Morgan spoke with Jeff Frick, co-host of theCUBE, SiliconANGLE Media’s livestreaming studio, during a special VMware Cloud on Dell EMC video series. He was joined by Wei Wang, director of product marketing, CPBU, at VMware. In separate interviews, Frick also spoke with Kit Colbert, vice president and chief technology officer of the Cloud Platform Business Unit at VMware, and co-host Stu Miniman spoke with Rick Villars, vice president of data center and cloud at International Data Corp.

They discussed VMware’s product history, locally based cloud models, customer interest in colocation, how VMware substantially increased capacity and power for the second-generation roll out, and cloud’s future at the edge. (* Disclosure below.)

Watch the complete video interview with Morgan and Wang below:

Infrastructure as table stakes

VMware set the stage for this week’s announcement in 2018 when it introduced Project Dimension at its VMworld gathering. The project capitalized on a cloud-delivered-as-a-service model by extending VMware Cloud to provide software-defined infrastructure. Project Dimension extended this to include on-premises locations.

Fast forward one year later to VMworld in 2019, and the company announced initial availability for VMware Cloud on Dell EMC, positioned as a simple, secure and scalable as-a-service infrastructure for on-premises and edge locations.

“No customer has ever differentiated itself by how well they run VMware infrastructure,” Colbert explained. “Having working VMware infrastructure is just table stakes, and then what they do at an application level is what differentiates them. This idea that we can come in with VMware Cloud on Dell EMC and just take care of all of that operational overhead for them is really powerful.”

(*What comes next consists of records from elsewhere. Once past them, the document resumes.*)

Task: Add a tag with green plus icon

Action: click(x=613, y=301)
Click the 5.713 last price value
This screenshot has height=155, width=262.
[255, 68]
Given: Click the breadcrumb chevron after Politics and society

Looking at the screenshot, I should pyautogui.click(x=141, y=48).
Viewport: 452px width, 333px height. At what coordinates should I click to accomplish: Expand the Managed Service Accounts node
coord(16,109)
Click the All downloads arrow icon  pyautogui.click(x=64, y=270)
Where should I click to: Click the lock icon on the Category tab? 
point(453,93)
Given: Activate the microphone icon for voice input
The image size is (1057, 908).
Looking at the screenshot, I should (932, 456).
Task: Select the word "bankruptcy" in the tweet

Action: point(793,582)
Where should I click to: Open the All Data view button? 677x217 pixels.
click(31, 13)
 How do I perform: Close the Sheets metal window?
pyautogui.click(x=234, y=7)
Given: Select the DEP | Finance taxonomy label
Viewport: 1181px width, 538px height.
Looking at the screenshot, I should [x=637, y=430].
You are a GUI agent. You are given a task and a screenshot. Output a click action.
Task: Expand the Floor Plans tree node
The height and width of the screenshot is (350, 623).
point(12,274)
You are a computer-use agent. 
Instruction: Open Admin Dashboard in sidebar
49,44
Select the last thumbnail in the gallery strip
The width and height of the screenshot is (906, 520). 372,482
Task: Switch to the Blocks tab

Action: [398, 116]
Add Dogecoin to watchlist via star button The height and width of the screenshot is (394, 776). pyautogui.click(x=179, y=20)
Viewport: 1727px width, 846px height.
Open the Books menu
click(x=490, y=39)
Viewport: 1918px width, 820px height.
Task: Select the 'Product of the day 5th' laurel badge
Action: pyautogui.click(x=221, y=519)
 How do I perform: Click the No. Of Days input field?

There is more to VMware’s strategy than just as-a-service infrastructure. As outlined in a blog post by Colbert at the time of Project Dimension’s introduction two years ago, the company was beginning to zero in on what it saw as an opportunity to address the “compute edge tier” with heavier computation on a local basis.

A dedicated cloud

It’s a trend that research firm International Data Corp. has been tracking, and it reflects the impact of cloud technologies on the data center. Major cloud providers have built bridges, such as Google Anthos, Azure Stack and AWS Outposts, between data centers and their platforms to facilitate an on-prem cloud-like experience. The data center was not disappearing, but it was being gradually transformed.

“We realized we were about to see a new generation of private cloud environments,” Villars said. “But this will be different, not because of new technology, but there will be different use cases and a different approach. It’s not so much a private cloud; it’s a dedicated cloud.”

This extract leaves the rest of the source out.